I would like to know if the compiler (I'm using VS 2015) optimizes also if the same character is found when it checks the code?
Example:
wstrFile.find_last_of(L"abcdefghijklmnopqrstuvwxyzABCDEFGHIJKLMNOPQRSTUVWXYZ");
wstrFile.find_last_of(L"aefgh");
"aefgh" (used two times) are stored once only somewhere when the program is started?
Otherwise, is it useful to store them in a variable to gain (a little bit) space? (in all cases, I will use this variable further)
No, never.
The default and usual behaviour is that if you define a constant object of any kind (string, array, etc) then the compiler will allocate at least that amount of storage somewhere and set the contents as defined. Storage will usually be allocated on some kind of boundary, so very often a few bytes are wasted as padding.

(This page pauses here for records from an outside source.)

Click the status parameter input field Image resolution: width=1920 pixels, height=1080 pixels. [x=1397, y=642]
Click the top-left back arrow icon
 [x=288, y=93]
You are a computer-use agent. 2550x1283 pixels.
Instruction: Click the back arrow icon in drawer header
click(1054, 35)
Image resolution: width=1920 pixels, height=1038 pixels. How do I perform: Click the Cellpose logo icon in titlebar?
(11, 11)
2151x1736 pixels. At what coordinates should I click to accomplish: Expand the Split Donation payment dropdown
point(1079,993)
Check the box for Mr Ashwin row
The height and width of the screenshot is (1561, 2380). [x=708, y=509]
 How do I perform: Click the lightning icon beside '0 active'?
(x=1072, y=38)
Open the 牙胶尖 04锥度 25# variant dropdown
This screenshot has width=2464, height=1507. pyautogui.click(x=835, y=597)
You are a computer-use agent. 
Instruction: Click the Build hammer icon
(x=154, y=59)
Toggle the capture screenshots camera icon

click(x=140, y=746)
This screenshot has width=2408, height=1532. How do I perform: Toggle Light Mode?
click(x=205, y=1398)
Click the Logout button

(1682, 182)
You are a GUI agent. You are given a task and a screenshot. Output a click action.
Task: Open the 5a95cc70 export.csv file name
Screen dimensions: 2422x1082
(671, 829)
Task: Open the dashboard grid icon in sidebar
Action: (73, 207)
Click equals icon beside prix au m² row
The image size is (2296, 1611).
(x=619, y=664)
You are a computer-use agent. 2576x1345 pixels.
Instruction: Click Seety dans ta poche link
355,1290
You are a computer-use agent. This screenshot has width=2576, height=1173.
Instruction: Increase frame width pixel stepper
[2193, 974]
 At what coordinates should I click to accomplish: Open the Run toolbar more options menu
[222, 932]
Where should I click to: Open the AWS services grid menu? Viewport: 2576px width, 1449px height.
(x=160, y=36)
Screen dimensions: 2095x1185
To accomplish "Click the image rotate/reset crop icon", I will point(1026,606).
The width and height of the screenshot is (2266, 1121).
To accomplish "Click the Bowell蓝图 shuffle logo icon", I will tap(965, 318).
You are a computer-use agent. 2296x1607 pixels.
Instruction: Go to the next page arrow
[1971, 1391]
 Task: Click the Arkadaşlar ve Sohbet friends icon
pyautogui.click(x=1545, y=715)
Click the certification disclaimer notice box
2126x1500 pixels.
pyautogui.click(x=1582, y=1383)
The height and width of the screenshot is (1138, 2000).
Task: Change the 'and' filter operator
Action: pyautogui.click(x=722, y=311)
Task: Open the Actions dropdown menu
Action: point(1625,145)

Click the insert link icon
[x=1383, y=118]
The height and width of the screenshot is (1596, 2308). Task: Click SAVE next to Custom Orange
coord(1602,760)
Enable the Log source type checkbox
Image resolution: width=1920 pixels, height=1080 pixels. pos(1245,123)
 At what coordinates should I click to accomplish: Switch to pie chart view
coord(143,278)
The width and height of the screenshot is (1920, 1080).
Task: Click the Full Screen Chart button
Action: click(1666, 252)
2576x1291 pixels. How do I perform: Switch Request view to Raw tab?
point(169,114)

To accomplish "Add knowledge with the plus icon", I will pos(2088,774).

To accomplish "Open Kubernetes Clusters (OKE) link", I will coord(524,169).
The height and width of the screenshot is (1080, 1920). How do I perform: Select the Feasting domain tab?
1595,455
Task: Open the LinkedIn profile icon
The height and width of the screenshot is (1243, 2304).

Some compilers may optionally allocate a single string or other constant object even though you declare it more than once, but only at the level of complete objects, never (as you asked) individual characters within a string.
Most optimisation aims at getting programs to run faster, perhaps at the expense of more memory. Strategies to save a few bytes of storage have no worthwhile payoff and are not pursued.
An implementation is permitted to make L"abcdef"
and L"abcdef"
have the same address, but it is impossible for one to make L"cd"
point to the middle characters of that literal, because the literal must end with a NULL character, and no NULL character exists at that location in the original string.
Use cases where memory is extremely tight do exist, but I'd say on balance the likelihood of you needing to care about this is slim to none.